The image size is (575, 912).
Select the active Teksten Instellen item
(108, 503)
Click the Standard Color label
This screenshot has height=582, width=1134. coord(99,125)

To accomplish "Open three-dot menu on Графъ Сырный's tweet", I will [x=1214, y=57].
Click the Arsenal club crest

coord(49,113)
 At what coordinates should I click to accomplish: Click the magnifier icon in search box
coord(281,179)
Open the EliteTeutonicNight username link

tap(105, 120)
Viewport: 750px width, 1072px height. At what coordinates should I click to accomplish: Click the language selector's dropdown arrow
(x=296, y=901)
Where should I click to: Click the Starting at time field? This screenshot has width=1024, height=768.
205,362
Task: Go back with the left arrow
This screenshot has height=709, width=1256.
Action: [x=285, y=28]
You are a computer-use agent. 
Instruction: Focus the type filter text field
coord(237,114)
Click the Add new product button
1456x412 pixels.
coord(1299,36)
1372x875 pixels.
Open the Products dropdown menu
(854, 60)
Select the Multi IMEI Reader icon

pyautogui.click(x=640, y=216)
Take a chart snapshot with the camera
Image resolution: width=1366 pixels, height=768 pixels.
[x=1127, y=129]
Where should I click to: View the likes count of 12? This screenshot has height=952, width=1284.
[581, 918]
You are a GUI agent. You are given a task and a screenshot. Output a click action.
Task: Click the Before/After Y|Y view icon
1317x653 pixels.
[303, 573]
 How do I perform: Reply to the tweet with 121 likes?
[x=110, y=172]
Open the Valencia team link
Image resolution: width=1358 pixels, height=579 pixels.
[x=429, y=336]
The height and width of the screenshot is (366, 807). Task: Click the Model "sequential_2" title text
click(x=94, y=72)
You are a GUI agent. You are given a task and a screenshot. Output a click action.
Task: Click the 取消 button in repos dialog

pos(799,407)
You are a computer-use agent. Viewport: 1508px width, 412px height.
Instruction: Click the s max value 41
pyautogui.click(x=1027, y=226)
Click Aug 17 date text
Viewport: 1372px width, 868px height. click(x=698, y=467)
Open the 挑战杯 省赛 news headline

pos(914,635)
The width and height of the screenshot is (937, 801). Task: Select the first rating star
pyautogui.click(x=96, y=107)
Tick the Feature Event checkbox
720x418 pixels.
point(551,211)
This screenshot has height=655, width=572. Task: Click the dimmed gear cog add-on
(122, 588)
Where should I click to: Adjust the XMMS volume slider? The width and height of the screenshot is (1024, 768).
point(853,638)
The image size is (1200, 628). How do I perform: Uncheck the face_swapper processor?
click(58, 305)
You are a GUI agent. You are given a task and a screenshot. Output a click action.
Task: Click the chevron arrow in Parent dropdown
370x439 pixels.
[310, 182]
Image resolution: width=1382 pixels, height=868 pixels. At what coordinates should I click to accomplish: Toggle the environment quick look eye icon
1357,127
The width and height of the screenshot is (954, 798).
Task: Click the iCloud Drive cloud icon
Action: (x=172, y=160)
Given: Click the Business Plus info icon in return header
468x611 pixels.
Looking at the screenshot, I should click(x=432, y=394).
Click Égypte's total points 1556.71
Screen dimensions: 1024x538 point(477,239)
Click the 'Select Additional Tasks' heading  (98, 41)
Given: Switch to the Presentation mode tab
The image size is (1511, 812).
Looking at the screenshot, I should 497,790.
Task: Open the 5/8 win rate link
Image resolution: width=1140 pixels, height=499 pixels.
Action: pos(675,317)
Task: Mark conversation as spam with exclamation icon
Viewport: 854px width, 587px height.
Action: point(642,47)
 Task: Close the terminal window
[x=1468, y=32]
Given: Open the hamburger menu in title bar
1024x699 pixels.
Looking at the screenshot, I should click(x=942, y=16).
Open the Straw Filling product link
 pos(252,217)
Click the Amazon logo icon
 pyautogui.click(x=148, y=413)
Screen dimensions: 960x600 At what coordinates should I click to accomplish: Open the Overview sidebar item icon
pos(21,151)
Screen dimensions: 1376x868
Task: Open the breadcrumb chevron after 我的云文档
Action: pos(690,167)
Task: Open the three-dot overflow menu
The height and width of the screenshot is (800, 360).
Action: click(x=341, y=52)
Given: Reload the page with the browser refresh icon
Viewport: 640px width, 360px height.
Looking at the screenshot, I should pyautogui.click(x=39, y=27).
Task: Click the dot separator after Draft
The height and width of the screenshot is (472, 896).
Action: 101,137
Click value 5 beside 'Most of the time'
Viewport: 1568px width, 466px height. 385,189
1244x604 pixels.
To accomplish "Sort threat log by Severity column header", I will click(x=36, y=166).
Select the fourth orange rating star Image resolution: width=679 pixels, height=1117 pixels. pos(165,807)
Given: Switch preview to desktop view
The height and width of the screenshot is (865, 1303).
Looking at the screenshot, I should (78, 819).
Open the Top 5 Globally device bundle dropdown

Exercise aim: The material is to be transcribed once more, exactly and completely.

Answer box:
The image size is (575, 912).
Select the active Teksten Instellen item
(108, 503)
Click the Standard Color label
This screenshot has height=582, width=1134. coord(99,125)

To accomplish "Open three-dot menu on Графъ Сырный's tweet", I will [x=1214, y=57].
Click the Arsenal club crest

coord(49,113)
 At what coordinates should I click to accomplish: Click the magnifier icon in search box
coord(281,179)
Open the EliteTeutonicNight username link

tap(105, 120)
Viewport: 750px width, 1072px height. At what coordinates should I click to accomplish: Click the language selector's dropdown arrow
(x=296, y=901)
Where should I click to: Click the Starting at time field? This screenshot has width=1024, height=768.
205,362
Task: Go back with the left arrow
This screenshot has height=709, width=1256.
Action: [x=285, y=28]
You are a computer-use agent. 
Instruction: Focus the type filter text field
coord(237,114)
Click the Add new product button
1456x412 pixels.
coord(1299,36)
1372x875 pixels.
Open the Products dropdown menu
(854, 60)
Select the Multi IMEI Reader icon

pyautogui.click(x=640, y=216)
Take a chart snapshot with the camera
Image resolution: width=1366 pixels, height=768 pixels.
[x=1127, y=129]
Where should I click to: View the likes count of 12? This screenshot has height=952, width=1284.
[581, 918]
You are a GUI agent. You are given a task and a screenshot. Output a click action.
Task: Click the Before/After Y|Y view icon
1317x653 pixels.
[303, 573]
 How do I perform: Reply to the tweet with 121 likes?
[x=110, y=172]
Open the Valencia team link
Image resolution: width=1358 pixels, height=579 pixels.
[x=429, y=336]
The height and width of the screenshot is (366, 807). Task: Click the Model "sequential_2" title text
click(x=94, y=72)
You are a GUI agent. You are given a task and a screenshot. Output a click action.
Task: Click the 取消 button in repos dialog

pos(799,407)
You are a computer-use agent. Viewport: 1508px width, 412px height.
Instruction: Click the s max value 41
pyautogui.click(x=1027, y=226)
Click Aug 17 date text
Viewport: 1372px width, 868px height. click(x=698, y=467)
Open the 挑战杯 省赛 news headline

pos(914,635)
The width and height of the screenshot is (937, 801). Task: Select the first rating star
pyautogui.click(x=96, y=107)
Tick the Feature Event checkbox
720x418 pixels.
point(551,211)
This screenshot has height=655, width=572. Task: Click the dimmed gear cog add-on
(122, 588)
Where should I click to: Adjust the XMMS volume slider? The width and height of the screenshot is (1024, 768).
point(853,638)
The image size is (1200, 628). How do I perform: Uncheck the face_swapper processor?
click(58, 305)
You are a GUI agent. You are given a task and a screenshot. Output a click action.
Task: Click the chevron arrow in Parent dropdown
370x439 pixels.
[310, 182]
Image resolution: width=1382 pixels, height=868 pixels. At what coordinates should I click to accomplish: Toggle the environment quick look eye icon
1357,127
The width and height of the screenshot is (954, 798).
Task: Click the iCloud Drive cloud icon
Action: (x=172, y=160)
Given: Click the Business Plus info icon in return header
468x611 pixels.
Looking at the screenshot, I should click(x=432, y=394).
Click Égypte's total points 1556.71
Screen dimensions: 1024x538 point(477,239)
Click the 'Select Additional Tasks' heading  (98, 41)
Given: Switch to the Presentation mode tab
The image size is (1511, 812).
Looking at the screenshot, I should 497,790.
Task: Open the 5/8 win rate link
Image resolution: width=1140 pixels, height=499 pixels.
Action: pos(675,317)
Task: Mark conversation as spam with exclamation icon
Viewport: 854px width, 587px height.
Action: point(642,47)
 Task: Close the terminal window
[x=1468, y=32]
Given: Open the hamburger menu in title bar
1024x699 pixels.
Looking at the screenshot, I should click(x=942, y=16).
Open the Straw Filling product link
 pos(252,217)
Click the Amazon logo icon
 pyautogui.click(x=148, y=413)
Screen dimensions: 960x600 At what coordinates should I click to accomplish: Open the Overview sidebar item icon
pos(21,151)
Screen dimensions: 1376x868
Task: Open the breadcrumb chevron after 我的云文档
Action: pos(690,167)
Task: Open the three-dot overflow menu
The height and width of the screenshot is (800, 360).
Action: click(x=341, y=52)
Given: Reload the page with the browser refresh icon
Viewport: 640px width, 360px height.
Looking at the screenshot, I should pyautogui.click(x=39, y=27).
Task: Click the dot separator after Draft
The height and width of the screenshot is (472, 896).
Action: 101,137
Click value 5 beside 'Most of the time'
Viewport: 1568px width, 466px height. 385,189
1244x604 pixels.
To accomplish "Sort threat log by Severity column header", I will click(x=36, y=166).
Select the fourth orange rating star Image resolution: width=679 pixels, height=1117 pixels. pos(165,807)
Given: Switch preview to desktop view
The height and width of the screenshot is (865, 1303).
Looking at the screenshot, I should (78, 819).
Open the Top 5 Globally device bundle dropdown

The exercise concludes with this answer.